Abe Fisher’s Chicken Liver Mousse with Pastrami-Onion Jam

Chicken Liver Mousse with Pastrami-Onion Jam and Rye Toast. Photo by Mike Persico. 


Philadephia has a rich Jewish history -- and it's been made richer by chef Michael Solomonov's family of Jewish/Israeli-oriented restaurants. Abe Fisher is where executive chef Yehuda Sichel turns traditional ideas of American Jewish cooking on their heads, and where he's created what can only be described as "Nouvelle Ashkenazy." This version of the classic chopped chicken liver is as creamy as can be -- as light as a French pate, enhanced by the salty sweetness of the pastrami-onion jam. Shmear it on toast and you're done.

By Yehuda Sichel

Serves 6-8 as an appetizer.
For the Chicken Liver Mousse:  

6 oz chicken stock
1 lb chicken livers, seared
5  tbsp rendered chicken fat (also known as schmaltz) *

½ cup onions that have been caramelized
¼ cup gribenes (Yiddish for crisped chicken skins) *
2 hard boiled eggs

Combine 4 oz of chicken stock and the remaining ingredients in a food processor and process until completely smooth.
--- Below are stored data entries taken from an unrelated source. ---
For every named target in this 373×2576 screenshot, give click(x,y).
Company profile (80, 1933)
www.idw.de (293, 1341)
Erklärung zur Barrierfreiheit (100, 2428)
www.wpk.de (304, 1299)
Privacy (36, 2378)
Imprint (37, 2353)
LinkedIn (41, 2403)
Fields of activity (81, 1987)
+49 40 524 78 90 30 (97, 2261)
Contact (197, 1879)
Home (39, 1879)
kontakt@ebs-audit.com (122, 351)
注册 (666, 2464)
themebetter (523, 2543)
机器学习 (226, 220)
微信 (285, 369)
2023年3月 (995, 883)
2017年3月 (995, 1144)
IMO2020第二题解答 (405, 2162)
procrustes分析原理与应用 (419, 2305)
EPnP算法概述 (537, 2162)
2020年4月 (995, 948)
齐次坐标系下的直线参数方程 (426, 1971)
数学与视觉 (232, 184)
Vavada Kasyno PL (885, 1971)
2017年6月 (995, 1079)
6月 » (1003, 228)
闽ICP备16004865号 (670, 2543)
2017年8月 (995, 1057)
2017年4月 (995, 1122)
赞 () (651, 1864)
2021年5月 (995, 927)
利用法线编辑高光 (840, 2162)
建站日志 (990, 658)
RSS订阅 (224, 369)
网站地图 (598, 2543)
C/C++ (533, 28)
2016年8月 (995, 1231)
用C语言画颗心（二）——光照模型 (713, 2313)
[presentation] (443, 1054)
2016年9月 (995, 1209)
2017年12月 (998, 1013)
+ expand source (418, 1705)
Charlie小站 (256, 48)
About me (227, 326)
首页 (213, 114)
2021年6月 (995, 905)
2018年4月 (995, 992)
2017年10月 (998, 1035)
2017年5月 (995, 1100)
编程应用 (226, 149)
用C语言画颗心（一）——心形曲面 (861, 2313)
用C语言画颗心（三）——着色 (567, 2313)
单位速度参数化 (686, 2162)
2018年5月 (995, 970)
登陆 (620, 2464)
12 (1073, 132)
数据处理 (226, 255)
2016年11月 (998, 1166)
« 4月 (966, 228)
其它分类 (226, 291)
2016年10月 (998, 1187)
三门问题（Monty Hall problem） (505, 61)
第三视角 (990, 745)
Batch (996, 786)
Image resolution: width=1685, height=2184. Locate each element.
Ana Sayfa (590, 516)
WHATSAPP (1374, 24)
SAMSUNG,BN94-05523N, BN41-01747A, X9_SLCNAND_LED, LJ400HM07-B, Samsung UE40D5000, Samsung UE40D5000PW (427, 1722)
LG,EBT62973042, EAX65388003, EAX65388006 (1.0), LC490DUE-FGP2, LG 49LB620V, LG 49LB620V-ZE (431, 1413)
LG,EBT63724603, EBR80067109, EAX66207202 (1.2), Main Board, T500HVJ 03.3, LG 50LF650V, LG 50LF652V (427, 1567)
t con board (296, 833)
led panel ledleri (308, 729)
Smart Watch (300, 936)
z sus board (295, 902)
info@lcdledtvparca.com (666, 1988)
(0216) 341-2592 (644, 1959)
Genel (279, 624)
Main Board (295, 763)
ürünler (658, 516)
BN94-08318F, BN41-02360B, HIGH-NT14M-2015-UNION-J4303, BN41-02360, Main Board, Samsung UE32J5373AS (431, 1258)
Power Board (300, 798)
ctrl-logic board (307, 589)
If the mixture seems too thick, add additional chicken stock as necessary. Pass the mousse through a fine sieve pressing down with a spatula. Let the mousse cool in the refrigerator overnight.

For the Pastrami Onion Jam:

¼ lb pastrami, roughly chopped
1 large red onion, diced
2 tbsp honey
1 oz sherry vinegar 

Place diced pastrami in the food processor and pulse until coarse. Preheat a small sauté pan on low heat. Place the ground pastrami and onion in the pan and cook on low heat stirring frequently until onions are completely translucent. Add the vinegar and honey, and cook until deeply caramelized and the liquid has evaporated.
Serve the mousse and pastrami onion jam with thick-cut, toasted rye bread that has been spread with schmaltz.
* NOTE: Schmaltz is rendered chicken fat. It is sometimes available in the supermarket, but you can make your own by rendering chicken skins over low heat with a splash of water (and often chopped onions). Once the skins have been fully rendered, you are left with golden schmaltz and crispy, crackling chicken skins known as gribenes. You can just as easily substitute butter in place of schmaltz, and the gribenes are optional.